Home & Garden

A living work of art

 

Special to The Miami Herald

This is one in a series of occasional reports about South Florida gardens.

A towering live oak covered in Spanish moss first catches your eye. From there your vision roams across the open expanse of Jillian and Gene Cain’s front yard. This is their canvas that they fill with colors, shapes and textures of living things.

“If you are an artist, you have a canvas on which you can do just about anything you want,” says Gene. “But if you are a gardener, you have a piece of property.”

In 1970, when Jillian moved into this bungalow in the Shady Banks area of Fort Lauderdale, that live oak was the first plant she bought. The sapling cost just $10. Her hardest decision was where to put it. Using principles she had learned in art school, she made it the focal point of her front yard.

Gene joined Jillian in her garden and in life when the couple married in 2000. They still live in this neighborhood that Gene describes as “full of character and full of characters.”

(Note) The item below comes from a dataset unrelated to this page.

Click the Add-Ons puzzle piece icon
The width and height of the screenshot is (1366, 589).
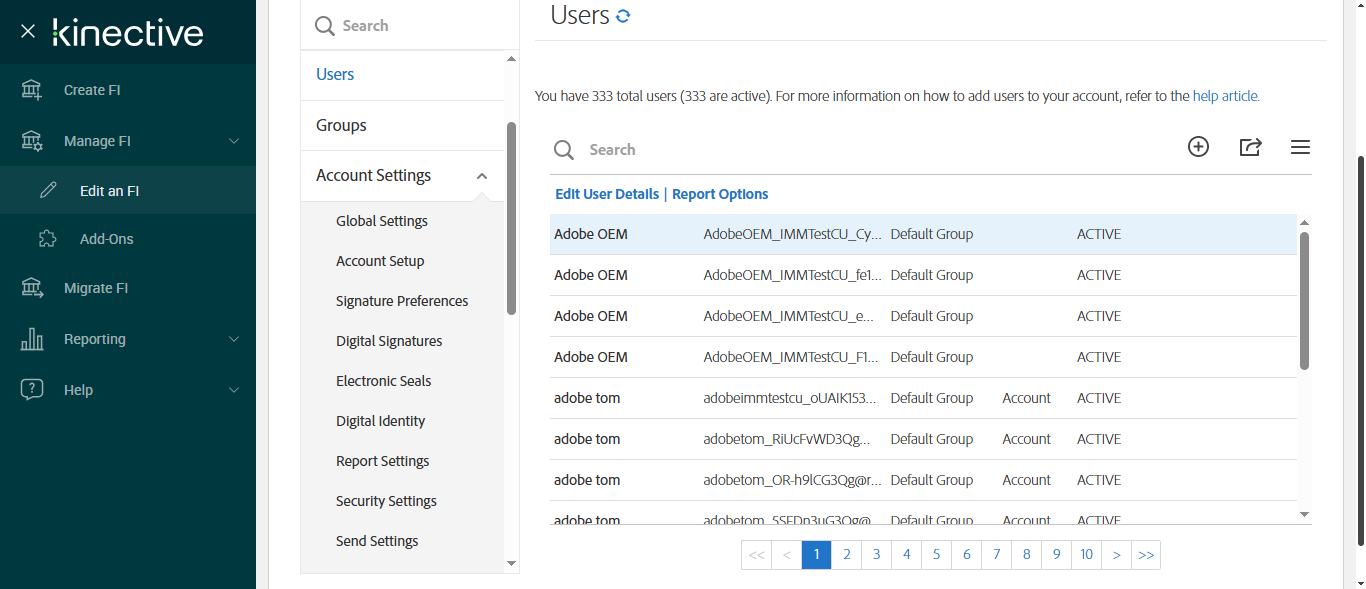point(47,239)
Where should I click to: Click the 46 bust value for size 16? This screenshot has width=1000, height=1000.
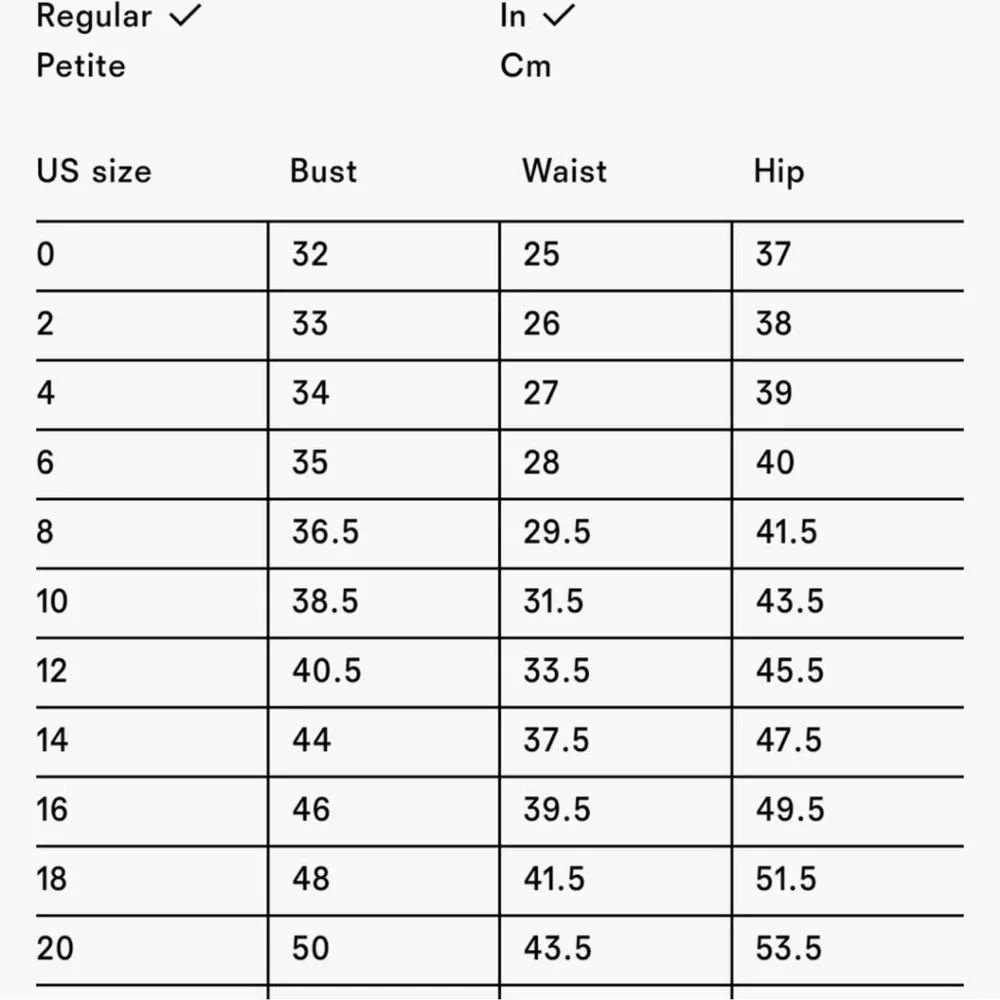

Today, in a ring at the base of that tree are dozens of Aechmea rubens that Jillian propagated from one plant. These bromeliads are particularly showy when their red and yellow blooms explode, then linger for nine months.

“They grab your eye,” she says.

She also uses tall, medium and low shrubs and trees as well as ground cover to create a path that keeps your eye moving through the yard. After all, the principles of art tell us that the more your eye flows through space, the bigger the space seems.

So let your eyes naturally follow the curving brick-lined beds to a robellini palm that Jillian rescued from the trash. Today it provides the perfect cover for the purple blooms of multiple ground orchids. As your eye moves along to the Alcantarea imperialis, the focal point changes to this huge bromeliad.

Then your vision glides past a condo mango, Louis Philippe rose bushes and the raspberry cones of a red button ginger. This is her living work of art.

When Jillian moved here, she found only one small oak tree in the backyard. Today it is over 100 years old. In the front was grass interrupted by only a single croton bush and a “for sale” sign.

It was a neighbor who encouraged her to join the Fort Lauderdale Garden Club and offered ideas, information and even plants to get her started. Today, both Gene and Jillian belong to the garden club where they regularly win blue ribbons in the club’s flower shows. Gene is also a master gardener and master naturalist.

But when Jillian began gardening, she was clueless. “I didn’t know an annual from a perennial,” she says.

When her neighbor saw her with a corn plant in a pot, she told her, “This is Florida, stick it in the ground.” Jillian took her advice and she’s been growing things ever since.

When a patch of grass in her front yard turned “yellow and ugly,” she decided to go to work. She had read that she could design a garden by laying out a hose in a pleasing curved pattern and then digging up the turf.

“After that, I just kept taking that hose and curving it and digging up more yard,” she says.

When laying out her garden, Jillian was careful to showcase each variety of plant either individually in its space or in groups.

For example, Gene came home with a Jewels of Opar that has variegated leaves. If she’d put it among the other plants, its beauty would have been lost. Instead, she placed it against a dark wooden fence. “Now it really stands out,” she says.